===== Listed records

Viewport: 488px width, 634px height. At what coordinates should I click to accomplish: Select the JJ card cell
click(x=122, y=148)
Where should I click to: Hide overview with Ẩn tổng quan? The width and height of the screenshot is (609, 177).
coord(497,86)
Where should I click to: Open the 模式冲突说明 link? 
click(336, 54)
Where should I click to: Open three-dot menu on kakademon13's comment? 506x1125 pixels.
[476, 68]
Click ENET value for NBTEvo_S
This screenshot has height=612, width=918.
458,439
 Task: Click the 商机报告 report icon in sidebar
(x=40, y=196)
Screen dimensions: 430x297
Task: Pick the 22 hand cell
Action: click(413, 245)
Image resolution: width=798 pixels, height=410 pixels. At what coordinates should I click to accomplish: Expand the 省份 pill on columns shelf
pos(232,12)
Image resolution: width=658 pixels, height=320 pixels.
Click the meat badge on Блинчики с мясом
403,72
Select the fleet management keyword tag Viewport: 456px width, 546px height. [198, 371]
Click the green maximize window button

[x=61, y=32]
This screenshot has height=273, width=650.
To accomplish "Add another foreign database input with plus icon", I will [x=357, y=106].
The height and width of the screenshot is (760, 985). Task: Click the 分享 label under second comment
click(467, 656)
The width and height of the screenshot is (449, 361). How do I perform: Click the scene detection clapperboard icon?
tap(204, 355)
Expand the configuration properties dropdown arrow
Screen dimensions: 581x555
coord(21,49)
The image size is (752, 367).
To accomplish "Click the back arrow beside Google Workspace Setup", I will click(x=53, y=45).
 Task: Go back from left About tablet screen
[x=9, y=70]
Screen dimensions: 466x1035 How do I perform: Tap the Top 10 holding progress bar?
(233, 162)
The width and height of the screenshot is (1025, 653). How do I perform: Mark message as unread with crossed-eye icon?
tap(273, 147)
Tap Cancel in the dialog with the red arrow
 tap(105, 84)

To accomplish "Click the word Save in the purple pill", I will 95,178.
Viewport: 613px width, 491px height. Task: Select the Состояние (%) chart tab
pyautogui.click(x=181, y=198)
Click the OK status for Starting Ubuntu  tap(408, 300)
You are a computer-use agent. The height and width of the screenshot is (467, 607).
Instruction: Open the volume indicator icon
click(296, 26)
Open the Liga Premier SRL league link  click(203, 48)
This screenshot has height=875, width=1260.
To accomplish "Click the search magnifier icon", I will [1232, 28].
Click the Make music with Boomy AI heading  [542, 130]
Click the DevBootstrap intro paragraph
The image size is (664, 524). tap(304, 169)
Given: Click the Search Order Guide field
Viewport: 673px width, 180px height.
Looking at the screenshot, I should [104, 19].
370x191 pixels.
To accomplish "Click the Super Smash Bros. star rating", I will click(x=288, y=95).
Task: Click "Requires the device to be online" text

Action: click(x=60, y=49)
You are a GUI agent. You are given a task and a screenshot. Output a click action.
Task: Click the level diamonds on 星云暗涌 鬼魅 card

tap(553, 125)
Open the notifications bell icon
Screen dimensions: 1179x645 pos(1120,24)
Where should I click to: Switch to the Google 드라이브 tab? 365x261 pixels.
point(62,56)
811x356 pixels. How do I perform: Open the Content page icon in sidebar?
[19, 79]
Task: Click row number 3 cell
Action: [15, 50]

==========

Work task — Where the line holding "Select the fleet" appears in the listing above, start reproducing exactly, and end with the line holding "You are a computer-use".

Solution for this exercise —
Select the fleet management keyword tag Viewport: 456px width, 546px height. [198, 371]
Click the green maximize window button

[x=61, y=32]
This screenshot has height=273, width=650.
To accomplish "Add another foreign database input with plus icon", I will [x=357, y=106].
The height and width of the screenshot is (760, 985). Task: Click the 分享 label under second comment
click(467, 656)
The width and height of the screenshot is (449, 361). How do I perform: Click the scene detection clapperboard icon?
tap(204, 355)
Expand the configuration properties dropdown arrow
Screen dimensions: 581x555
coord(21,49)
The image size is (752, 367).
To accomplish "Click the back arrow beside Google Workspace Setup", I will click(x=53, y=45).
 Task: Go back from left About tablet screen
[x=9, y=70]
Screen dimensions: 466x1035 How do I perform: Tap the Top 10 holding progress bar?
(233, 162)
The width and height of the screenshot is (1025, 653). How do I perform: Mark message as unread with crossed-eye icon?
tap(273, 147)
Tap Cancel in the dialog with the red arrow
 tap(105, 84)

To accomplish "Click the word Save in the purple pill", I will 95,178.
Viewport: 613px width, 491px height. Task: Select the Состояние (%) chart tab
pyautogui.click(x=181, y=198)
Click the OK status for Starting Ubuntu  tap(408, 300)
You are a computer-use agent. The height and width of the screenshot is (467, 607).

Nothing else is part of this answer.